In Venezuela continua il muro contro muro tra il Governo del presidente Maduro e l'autoproclamatosi presidente Juan Guaidó che, anche ieri, ha chiamato in strada il popolo a manifestare... ma senza ottenere però un consenso tale da convincere chi attualmente ricopre gli incarichi istituzionali a dimettersi. E ancor meno che suggerisca all'esercito di non dare più supporto al presidente eletto.

Nel frattempo, dopo aver dimenticato gli aiuti umanitari che voleva far entrare in Venezuela dai confini di Colombia e Brasile, Guaidó adesso alimenta il malcontento della popolazione cavalcando il blackout che da una settimana sta interessando il tutto il Paese.

Naturalmente, Guaidó ne assegna la responsabilità al Governo in carica, come ennesimo esempio del disastro causato dall'incapacità di governare di Maduro e dalla corruzione dei suoi ministri.


Sull'altro versante, invece, si continua ad accusare Stati Uniti e Guaidò di essere responsabili del blackout del Venezuela.

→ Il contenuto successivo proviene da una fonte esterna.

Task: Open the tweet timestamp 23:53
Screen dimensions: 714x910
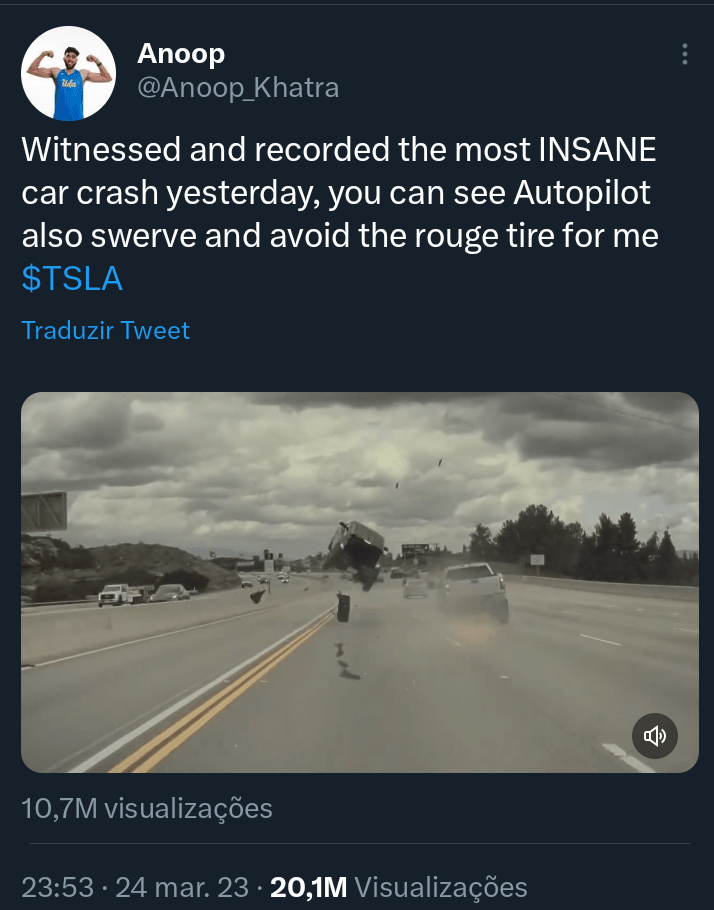Action: pos(58,886)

Ieri, in un primo tempo, il Governo aveva dichiarato il ritorno alla normalità nella gestione dell'erogazione del servizio elettrico e in quella della fornitura di acqua potabile.

Neanche il tempo di rilasciare la comunicazione che subito arriva, sempre da parte del Governo venezuelano in carica, l'annuncio di un nuovo attacco orchestrato contro il Paese, questa volta contro le strutture dell'Orinoco Oil Belt, la più grande riserva di greggio del mondo. Questo è, perlomeno, quanto ha riferito il ministro del petrolio Manuel Quevedo pubblicando il seguente post sul proprio account Twitter.

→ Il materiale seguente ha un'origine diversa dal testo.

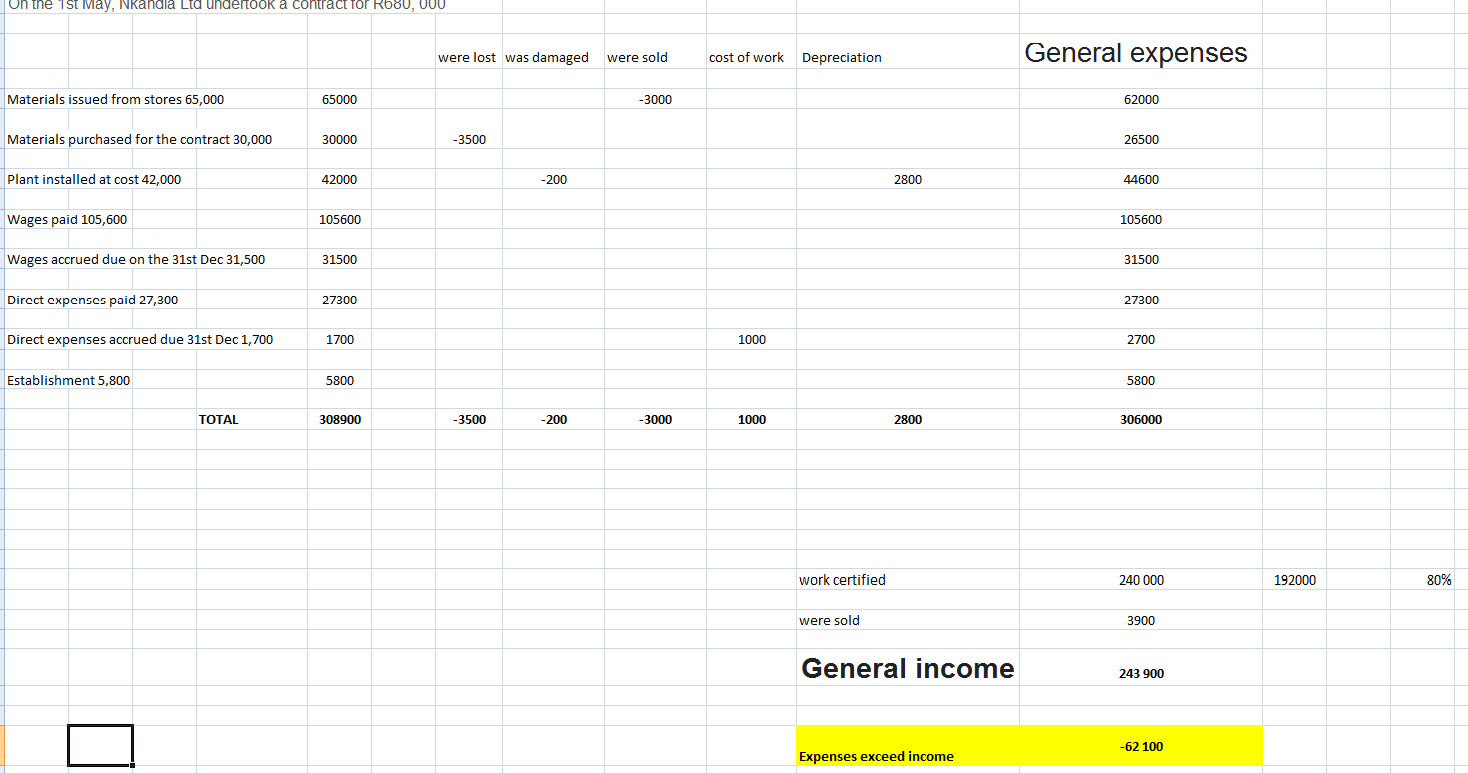The height and width of the screenshot is (773, 1468).
Task: Select the "were lost" column header cell
Action: coord(467,58)
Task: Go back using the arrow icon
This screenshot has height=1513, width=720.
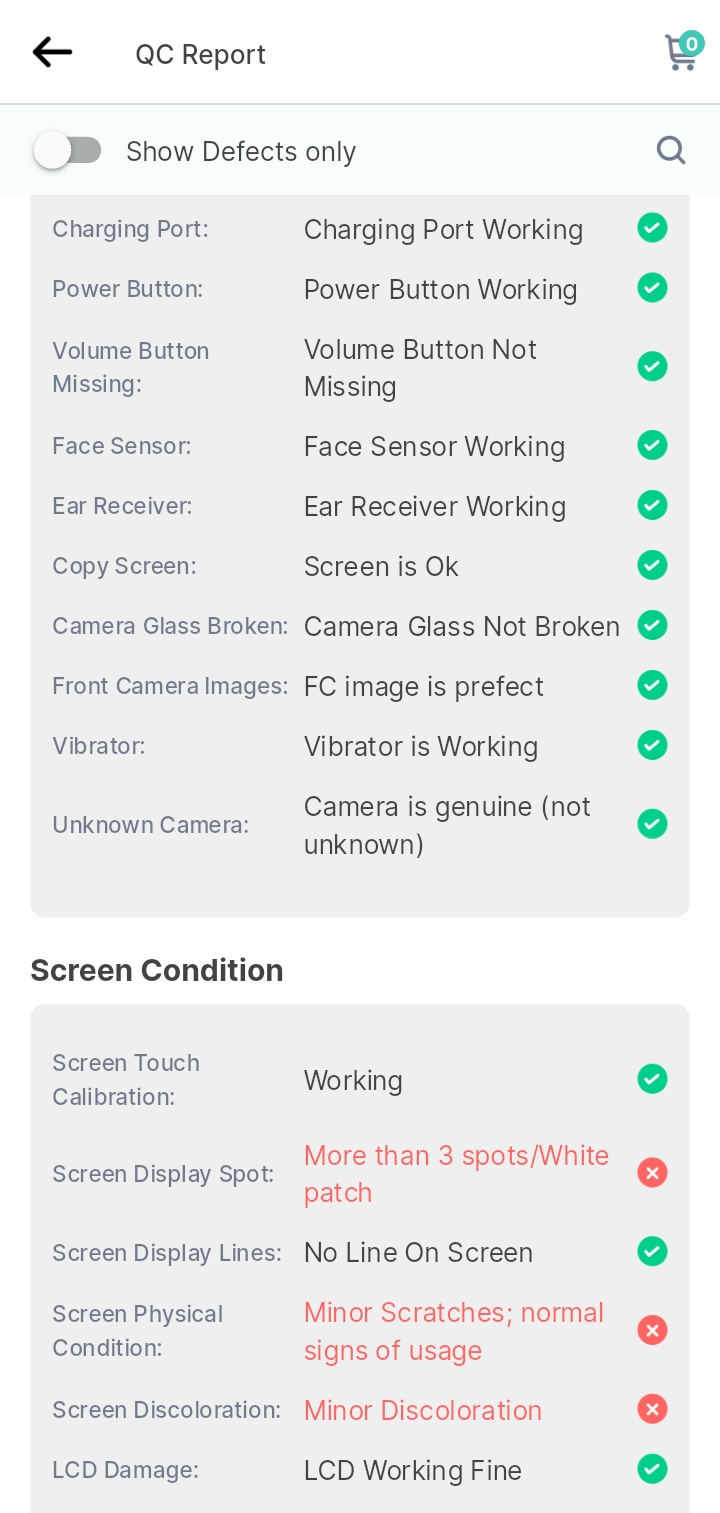Action: coord(52,52)
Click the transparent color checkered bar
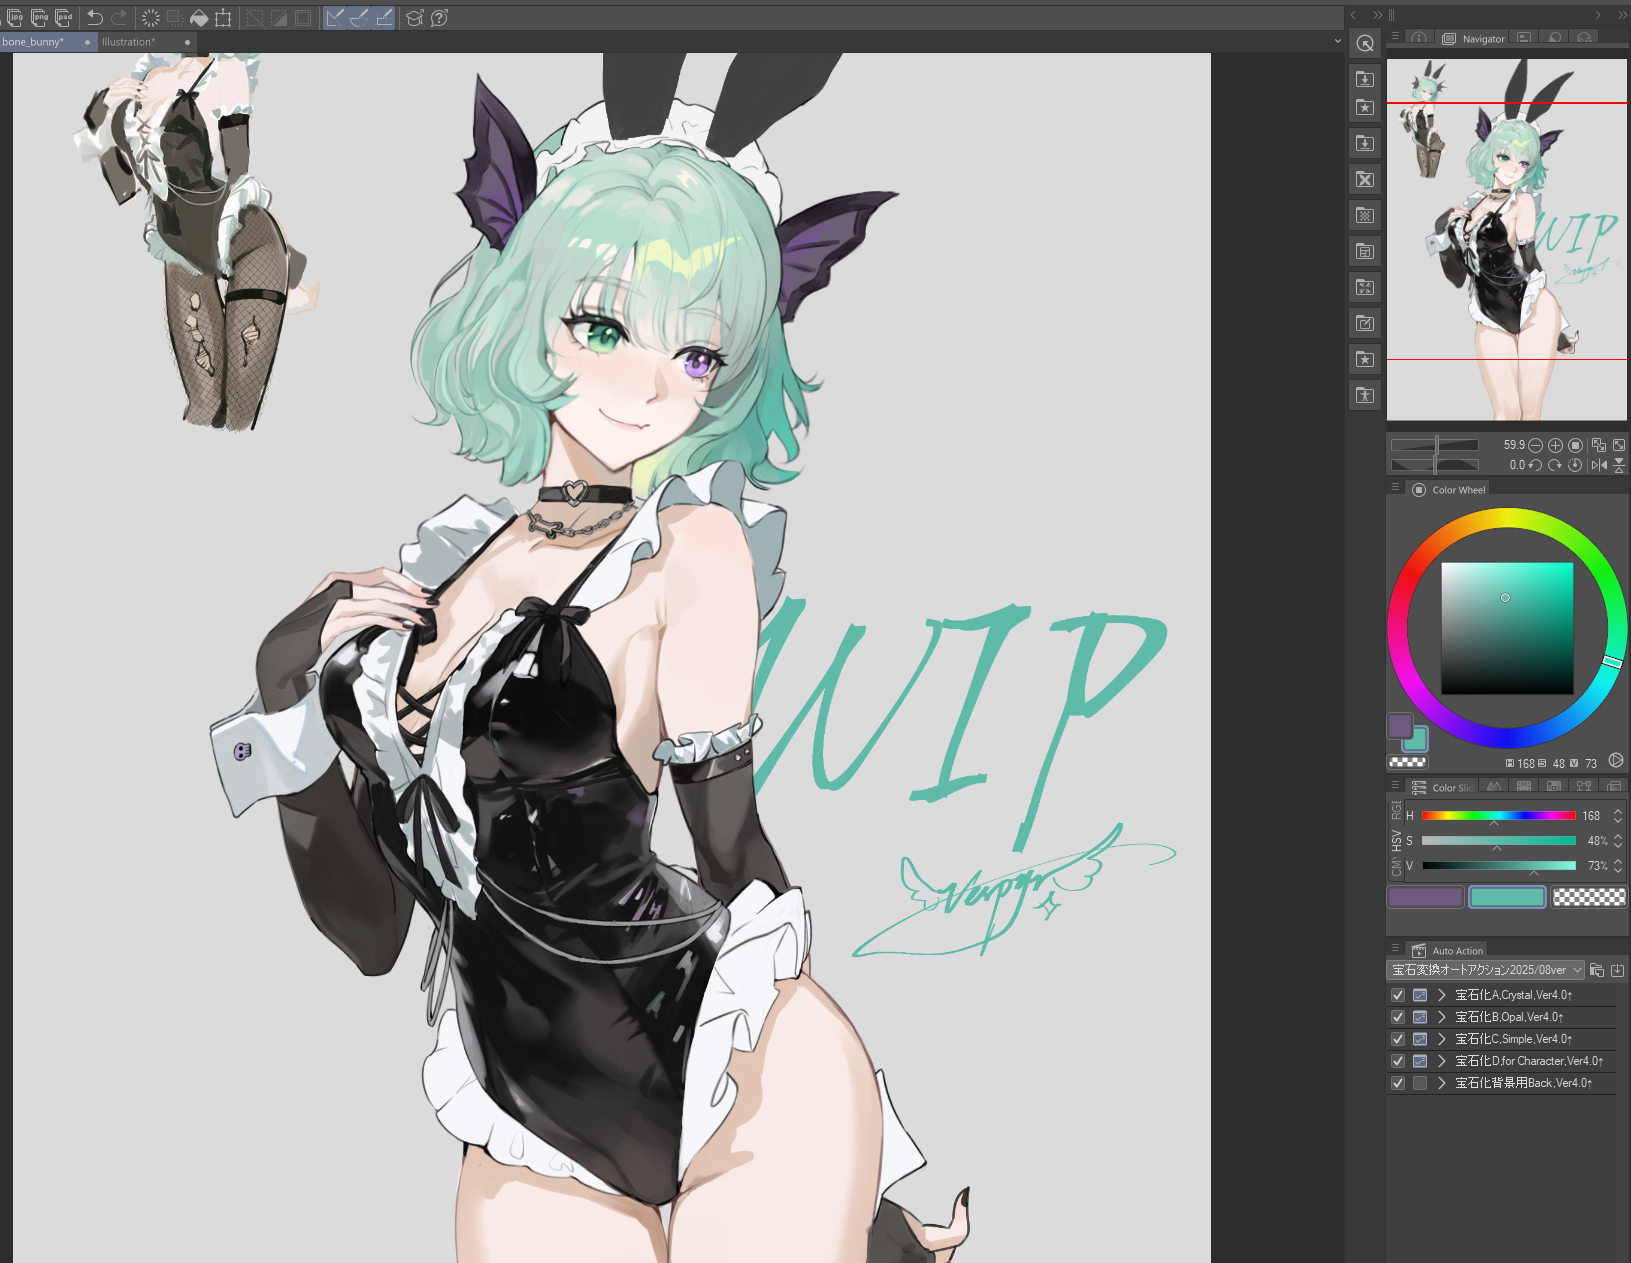 1588,897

La responsabilità del nuovo "attentato", di cui non sono stati forniti dettagli sui danni e le possibili conseguenze sulla distribuzione di corrente, secondo Quevedo è da attribuirsi al senatore Usa Marco Rubio e al presidente dell'Assemblea nazionale, Juan Guaidó.

In base alla ricostruzione che il Governo bolivariano dà dell'attuale crisi energetica, da giovedì 7 marzo il Venezuela è stato fatto oggetto di una serie di attacchi cibernetici al sistema di controllo della centrale idroelettrica di El Guri, la cui responsabilità sarebbe da attribuire agli Stati Uniti, con l'intento di generare disordini e creare malcontento tra i venezuelani contro il presidente Nicolás Maduro.